In merito alle tribù che in età pre-romana occupavano la Valle Bormida abbiamo copiose notizie: erano certamente gli Epanterii, confinanti con gli Ingauni. Nei luoghi dell'odierna Acqui vivevano invece gli Stazielli, e poi, nelle zone circostanti i Vibelli, i Magelli, gli Euburiati, i Cerdiciati, i Cellelati, e gli Ilvati. Proprio dalla distruzione degli Stazielli ad opera del console Publio Lenate nel 173 a. C., nasce l'identificazione di Cairo con Caristi, loro capitale (1). La città rasa al suolo dai Romani, però, si trovava in una zona compresa fra il Tanaro, la Bormida e l'Orba, ben al di fuori del territorio dell'odierna Cairo. La nostra città non è quindi identificabile con Caristi. Canalicum è un paese che gli itinerari dell'imperatore Antonino Pio e la Tavola Peutingeriana pongono, circa nel 300 d. C., tra Vada Sabatia e Crixia. Alcuni studiosi, tra cui lo Zunino (2), ritengono che non si trattasse di un determinato centro abitato, ma più che altro di una traversa, donde il nome formato da "canalis" + "vicus" ridottosi nel tempo a Canalicum. Detta via traversa sarebbe una diramazione della "Emilia Scauri", la strada tracciata dal console Emilio Scauro che da Vado metteva a Tortona attraverso Crixia: giungendo da Acqui arrivava in faccia alla Bormida, la attraversava per mezzo di un ponte, e accompagnava il fiume lungo il suo lato sinistro fino a S. Donato, dove lo riattraversava con un altro ponte per rimettersi sulla via maestra, che proseguiva poi fino a Vado. Questo tratto di strada percorreva quindi tutto il "pagus", popolato da alcuni "vici", tra cui S. Donato. E'a buon ragione, quindi, che possiamo vedere nell'antica Canalicum la progenitrice della Cairo di oggi.

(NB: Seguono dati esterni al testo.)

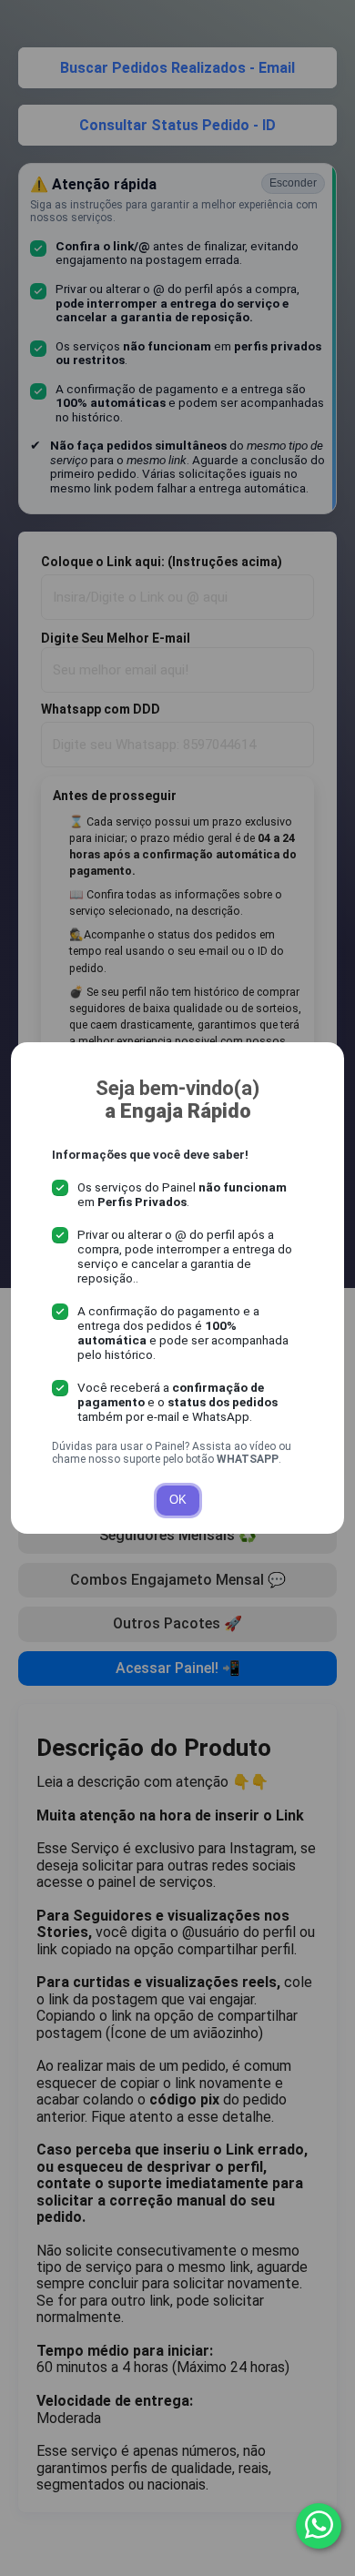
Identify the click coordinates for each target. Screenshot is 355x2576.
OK (178, 1499)
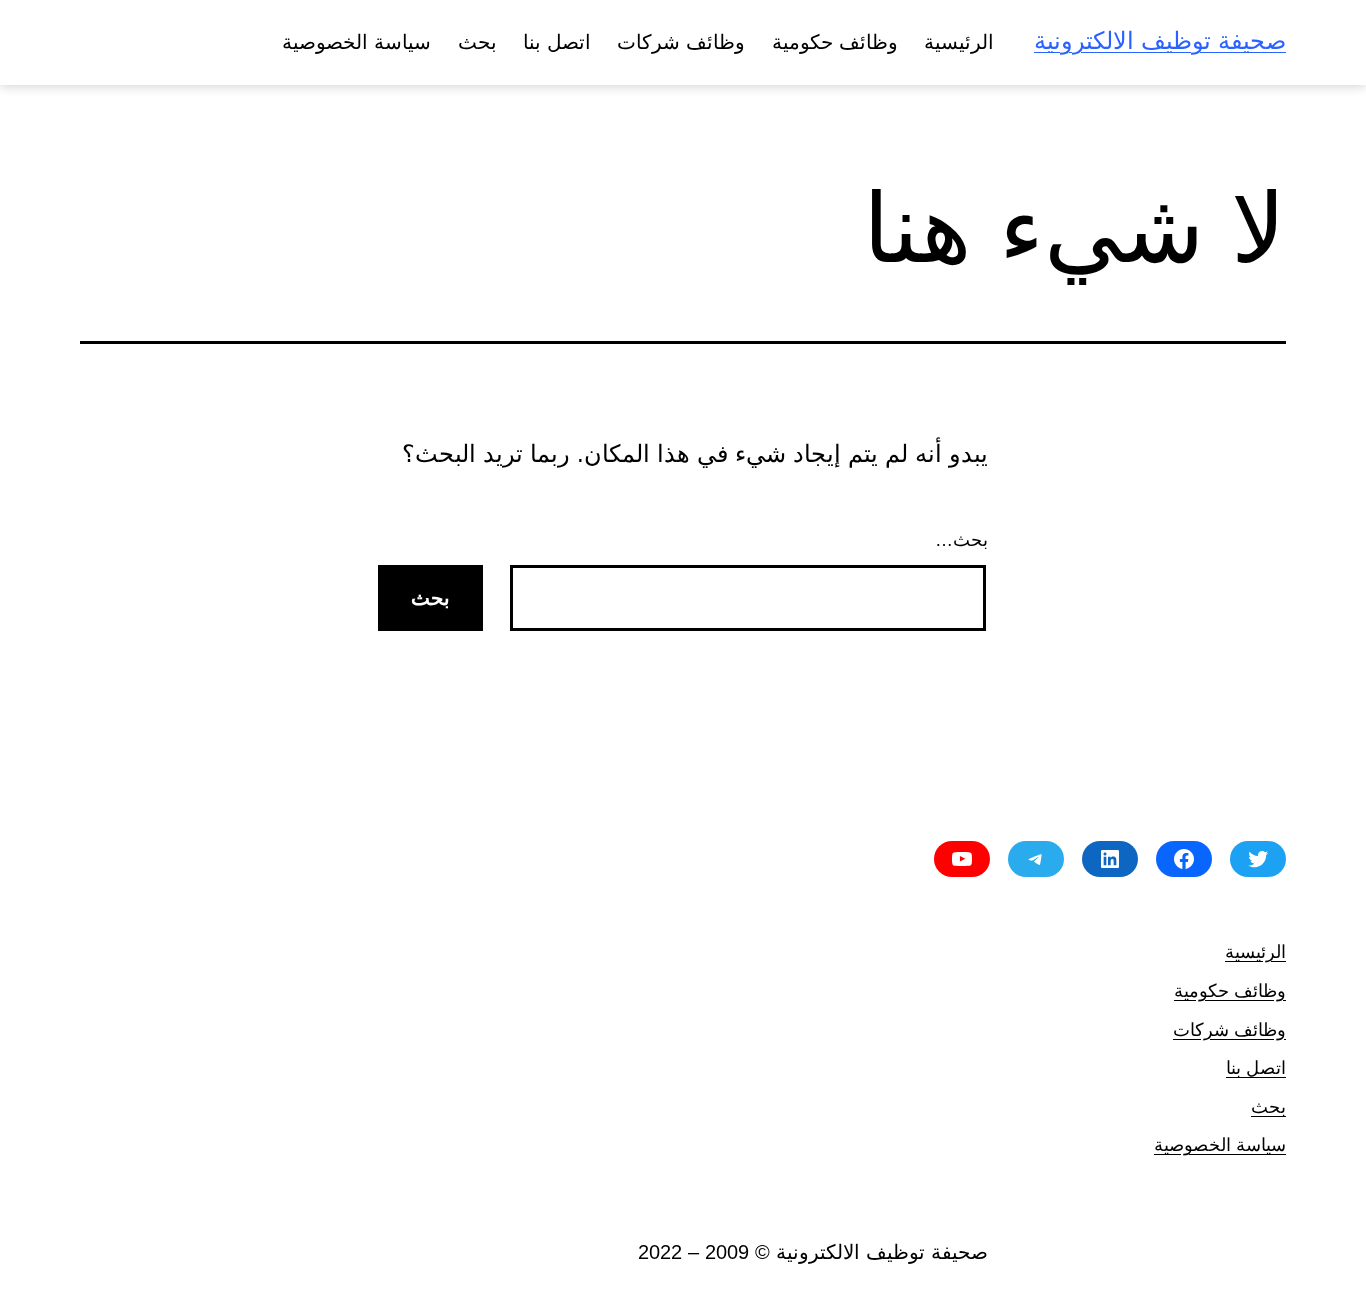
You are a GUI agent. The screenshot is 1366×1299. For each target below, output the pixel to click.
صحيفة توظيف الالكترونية (1160, 40)
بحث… (961, 540)
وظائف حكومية (835, 42)
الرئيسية (959, 42)
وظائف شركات (681, 42)
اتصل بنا (557, 42)
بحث (477, 42)
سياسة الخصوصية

1-2 - I reperti archeologici
A suffragare l'ipotesi dell'esistenza di un nucleo ligure-romano nella zona di Cairo, ci sono pervenuti alcuni reperti archeologici ritrovati nel terreno intorno a S. Donato (3). Nel 1826 vennero per caso alla luce un'urna con ceneri e due casse di pietra, una delle quali ripiena di ampolle di vetro e altri oggetti che gli antichi Romani erano usi rinchiudere nelle loro tombe, e l'altra contenente monete imperiali romane d'oro e d'argento. Nel 1875 rividero la luce più di venti anfore, cinque denari, un buon numero di lucerne anepigrafi e una discreta quantità di resti di cremazione. Nel 1896 fu la volta di due olle di metallo, molti vasi lacrimatori, uno specchio di metallo privo di manico, lunghi chiodi, vasi e lucerne di terracotta, alcune delle quali recanti il bollo "MARINI E FRONTO". Le scoperte più interessanti sono però una pietra con l'incisione ENNIUS LL FAUSTI e il torso di una statua romana. La pietra, conservata oggi sotto Porta Soprana, proviene con tutta probabilità da scavi effettuati a S. Donato: la scritta che porta con sè si riferisce probabilmente alla missione del legato romano Ennio Faustino nei nostri luoghi. Il busto è stato invece trovato nella cappella di S. Margherita, chiesetta risalente al XVI secolo: poiché tale blocco è pesantissimo, è probabilmente venuto alla luce durante gli scavi effettuati per la costruzione della cappella. L'avanzo di statua rappresenta un soldato coperto dalla lorica ornata dalla testa di Medusa, col balteo a cui ha appesa la spada, e la mano destra appoggiata all'impugnatura del gladio; il braccio sinistro era probabilmente alzato nell'atto di incitare le truppe. Attualmente è conservato nel museo di Cairo.